Design problems also require a specific problem-solving approach that is characterized by creativity, analysis, and synthesis in order to result in an affordable solution . These characteristics, creativity, analysis, and synthesis, are embedded in scientific evidence from the technical and medical domain. Therefore, we give the name “research-based design” to this “research-driven” design approach. Through applying the designed solution, relevant and usable knowledge is developed. It is a systematic problem-solving process that defines the problem, assesses the needs through reviewing previous studies and epidemiological evidence, designs a solution, has clear research goals that result in observable and evaluative outcomes, and is grounded in theory .
This research-based design practice brings research and practice closer together through having academic researchers work directly together with clinical practitioners in designing technical medical solutions for medical problems. Engaging practitioners in the co-creation of new knowledge, which is common in design research projects, is a powerful process for promoting the uptake and use of new insights among participants . This research-based design model has the potential to become increasingly important for the medical disciplines, insofar as it can be introduced to increase the robustness of the practices of professional technical medical designers and contribute to practice-based theory building in the arena of medical technology and its procedures. Moreover, the model prescribes starting out with analysis to define the problem for which a solution will be designed. This engineering approach fits well with the appropriate and deliberate use of technology for solving medical problems.
In summary, Technical Physicians work on design problems in clinical practice that involve medical technology. Therefore, they need to understand both the functioning of the human body and the technology. As scientists working in clinical practice, in close collaboration with other health care professionals and with the goal of creating relevant and re-usable knowledge, they should be research-based designers. As practitioners in clinical practice, they also need technical medical skills, including the skills to perform reserved procedures, that is, procedures that only a licensed physician is legally allowed to perform according to the law in the Netherlands, and must display appropriate professional behavior.
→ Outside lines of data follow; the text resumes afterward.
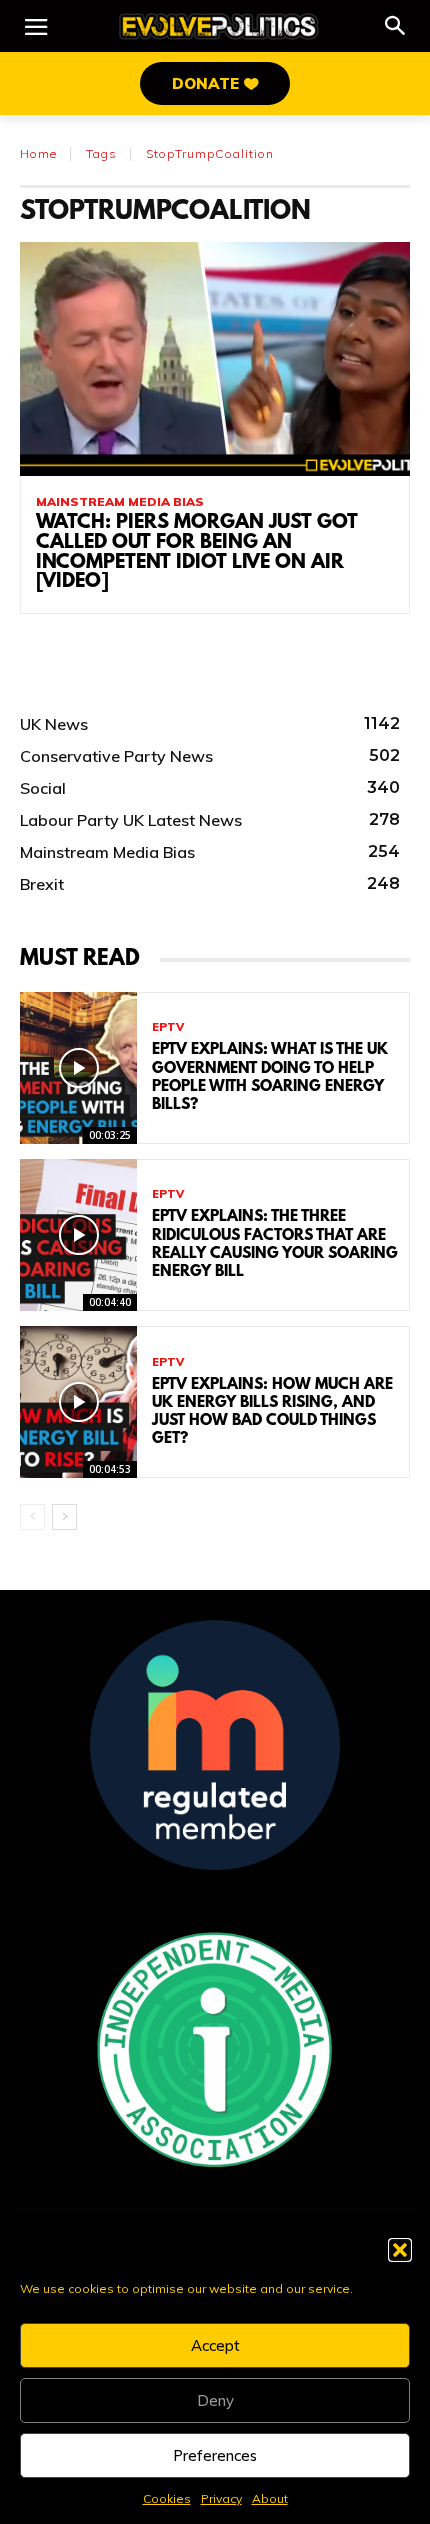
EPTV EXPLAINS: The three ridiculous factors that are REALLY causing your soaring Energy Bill (275, 1244)
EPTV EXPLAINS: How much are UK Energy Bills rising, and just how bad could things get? (272, 1412)
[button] (400, 2250)
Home (38, 153)
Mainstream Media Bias (120, 502)
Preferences (215, 2455)
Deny (215, 2400)
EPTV (168, 1027)
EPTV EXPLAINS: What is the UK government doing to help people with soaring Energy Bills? (270, 1077)
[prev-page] (32, 1517)
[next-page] (64, 1517)
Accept (215, 2345)
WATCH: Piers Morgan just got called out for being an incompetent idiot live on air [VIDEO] (197, 552)
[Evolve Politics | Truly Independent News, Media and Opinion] (219, 26)
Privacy (221, 2498)
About (270, 2498)
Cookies (167, 2498)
To become adaptive experts, Technical Physicians should be able to critically evaluate their decisions and actions with the patient’s welfare in mind and to adjust their behavior accordingly. As adaptive experts, they need the cognitive flexibility to come up with appropriate responses to novel situations and to review multiple perspectives when considering solutions to new problems. These specific features of the problem-solving approach of Technical Physicians, together with the key characteristics of Technical Physicians, were translated and integrated into a Technical Medicine curriculum.